Overview: Both ends of the tension spring can be fixed to other components. When these components are separated, the tension spring connects all the components together again. The tension spring can absorb and store energy, and it can also resist tension. The tightness of contact between adjacent coils is determined by the initial tension. The initial tension of the spring can be controlled to meet specific application requirements. The coils of the tension spring are close together to oppose the tension. In the unloaded state, these coils are usually close together, and the constriction of the tension spring includes hooks, holes or other geometrically shaped interfaces in order to be fixed to the connected components. They often provide resilience to components (stretched in the activated position).
Application: The application of tension spring includes thousands of other applications such as the inner and outer sides of motor vehicles, garage door devices, vise-clamps, vaporizers, trampolines, scrubbers, agricultural machinery, toys, etc. There are many types of extension springs, from small medical and health equipment to mechanical brake springs in the field.

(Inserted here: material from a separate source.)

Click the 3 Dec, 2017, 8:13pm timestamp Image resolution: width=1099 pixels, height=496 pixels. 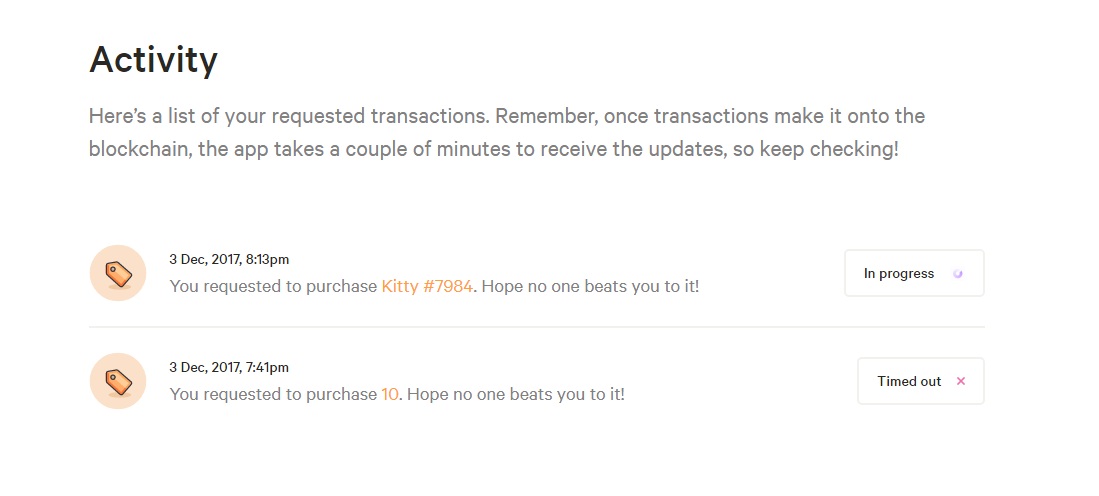[x=229, y=259]
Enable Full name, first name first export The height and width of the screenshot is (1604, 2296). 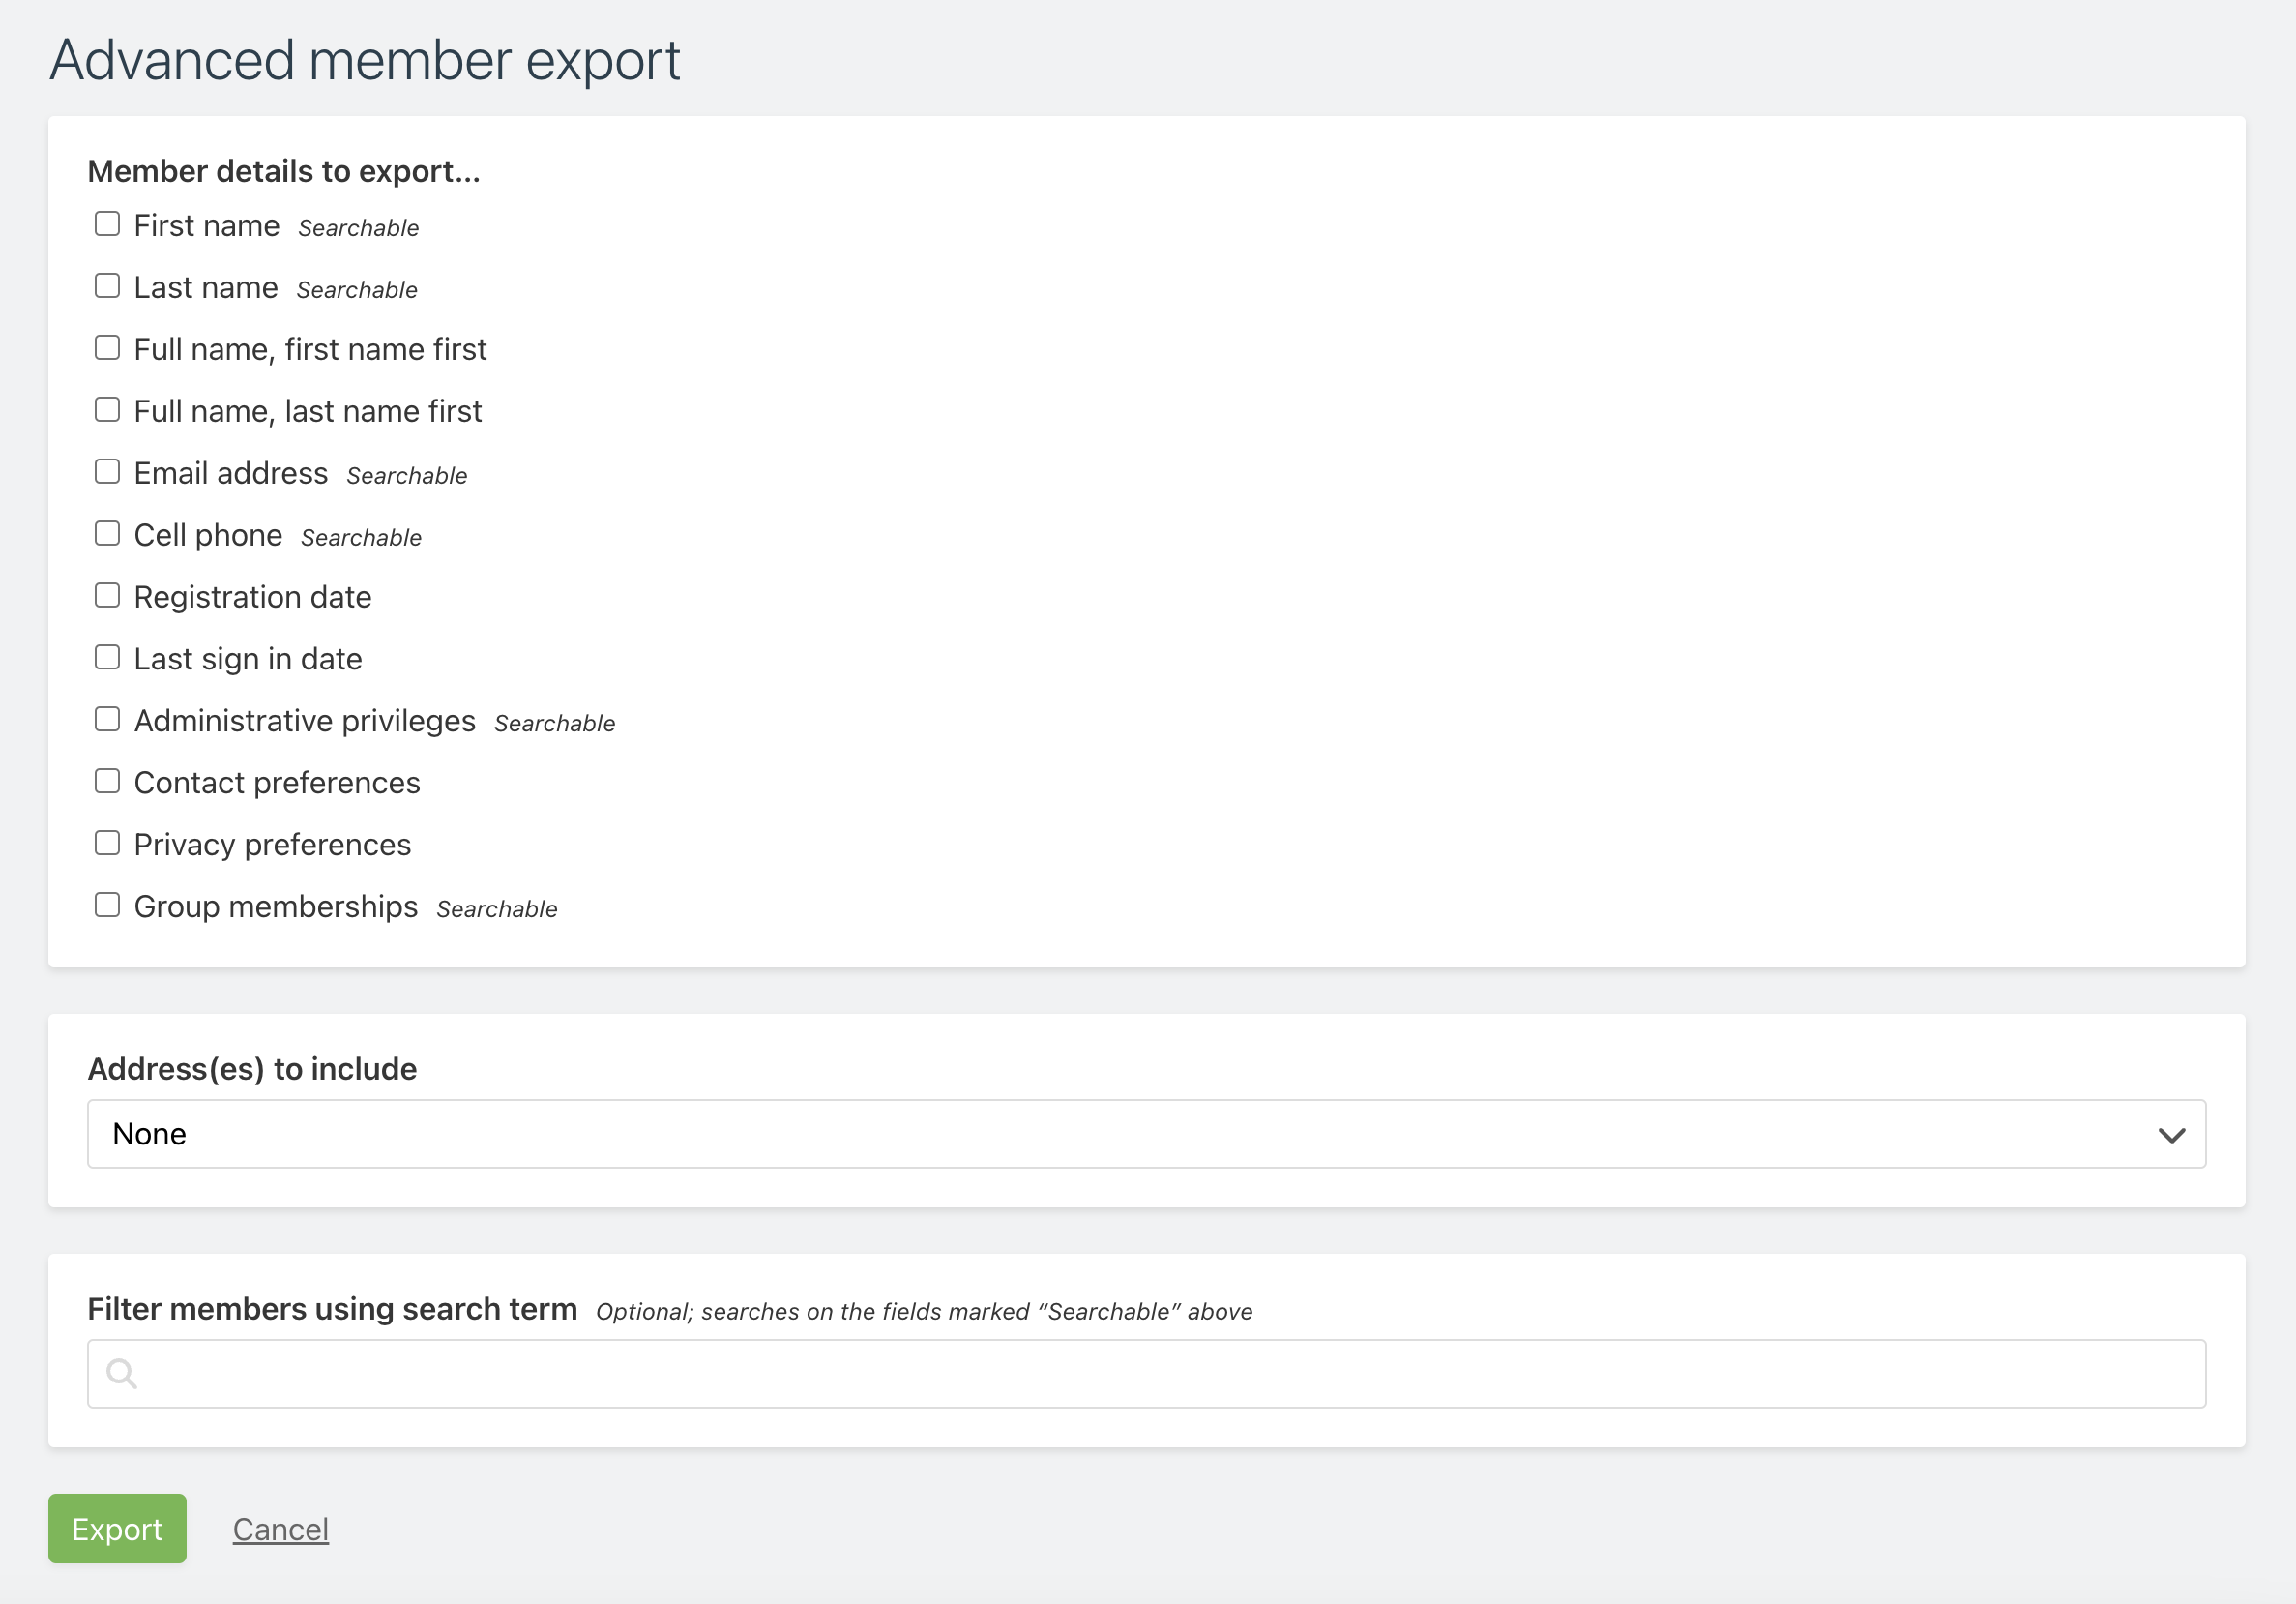(x=107, y=347)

Configuration: The stock extension springs of Lisbrunn Springs have large-diameter pull rings (mechanical or cross-center) at any position. The size of the opening of the pull ring is approximately one spring wire diameter, and the direction of rotation can be freely selected. The stock extension springs of Lisbo Ling Spring are available in imperial and metric systems. If you specify the direction of the helix, you can make a customized extension spring according to the specifications. In order to meet the application requirements of tension springs, you can specify various pull loops and hooks. The close contact of adjacent coils produces initial tension, which helps control load and stiffness.